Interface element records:

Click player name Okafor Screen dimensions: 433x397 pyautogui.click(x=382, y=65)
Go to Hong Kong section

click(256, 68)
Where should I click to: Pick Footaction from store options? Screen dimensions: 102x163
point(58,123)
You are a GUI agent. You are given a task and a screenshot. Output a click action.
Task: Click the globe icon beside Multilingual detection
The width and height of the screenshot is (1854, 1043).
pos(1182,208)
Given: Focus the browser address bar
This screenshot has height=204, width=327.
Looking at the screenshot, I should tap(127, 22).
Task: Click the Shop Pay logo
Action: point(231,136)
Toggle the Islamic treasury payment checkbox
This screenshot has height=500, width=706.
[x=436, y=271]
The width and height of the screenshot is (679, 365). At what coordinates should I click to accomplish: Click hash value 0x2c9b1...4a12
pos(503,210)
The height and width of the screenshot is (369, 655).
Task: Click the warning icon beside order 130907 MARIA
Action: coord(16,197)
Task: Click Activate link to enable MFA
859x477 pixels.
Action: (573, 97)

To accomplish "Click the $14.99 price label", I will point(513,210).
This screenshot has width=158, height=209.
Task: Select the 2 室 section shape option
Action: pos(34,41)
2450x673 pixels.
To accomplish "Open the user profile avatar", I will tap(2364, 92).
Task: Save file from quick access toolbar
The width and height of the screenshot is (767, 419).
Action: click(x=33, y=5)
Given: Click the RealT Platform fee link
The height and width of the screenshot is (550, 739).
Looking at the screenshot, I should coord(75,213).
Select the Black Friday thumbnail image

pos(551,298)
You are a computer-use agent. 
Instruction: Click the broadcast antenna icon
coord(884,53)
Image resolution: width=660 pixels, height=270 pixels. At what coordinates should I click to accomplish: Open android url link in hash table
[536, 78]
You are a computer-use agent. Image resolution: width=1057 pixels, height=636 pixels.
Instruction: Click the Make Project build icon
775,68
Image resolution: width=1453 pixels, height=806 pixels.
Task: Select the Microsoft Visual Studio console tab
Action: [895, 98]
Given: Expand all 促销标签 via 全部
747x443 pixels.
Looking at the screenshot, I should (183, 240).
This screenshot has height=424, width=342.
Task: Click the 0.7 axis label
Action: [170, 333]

> _What to do_
Convert the entries into a JSON list of strings, one string per line with blank lines left out, covering everything from the line containing "Given: Click the RealT Platform fee link" down to the end of the entries.

> _Result for this exercise_
[
  "Given: Click the RealT Platform fee link",
  "The height and width of the screenshot is (550, 739).",
  "Looking at the screenshot, I should coord(75,213).",
  "Select the Black Friday thumbnail image",
  "pos(551,298)",
  "You are a computer-use agent. ",
  "Instruction: Click the broadcast antenna icon",
  "coord(884,53)",
  "Image resolution: width=660 pixels, height=270 pixels. At what coordinates should I click to accomplish: Open android url link in hash table",
  "[536, 78]",
  "You are a computer-use agent. Image resolution: width=1057 pixels, height=636 pixels.",
  "Instruction: Click the Make Project build icon",
  "775,68",
  "Image resolution: width=1453 pixels, height=806 pixels.",
  "Task: Select the Microsoft Visual Studio console tab",
  "Action: [895, 98]",
  "Given: Expand all 促销标签 via 全部",
  "747x443 pixels.",
  "Looking at the screenshot, I should (183, 240).",
  "This screenshot has height=424, width=342.",
  "Task: Click the 0.7 axis label",
  "Action: [170, 333]"
]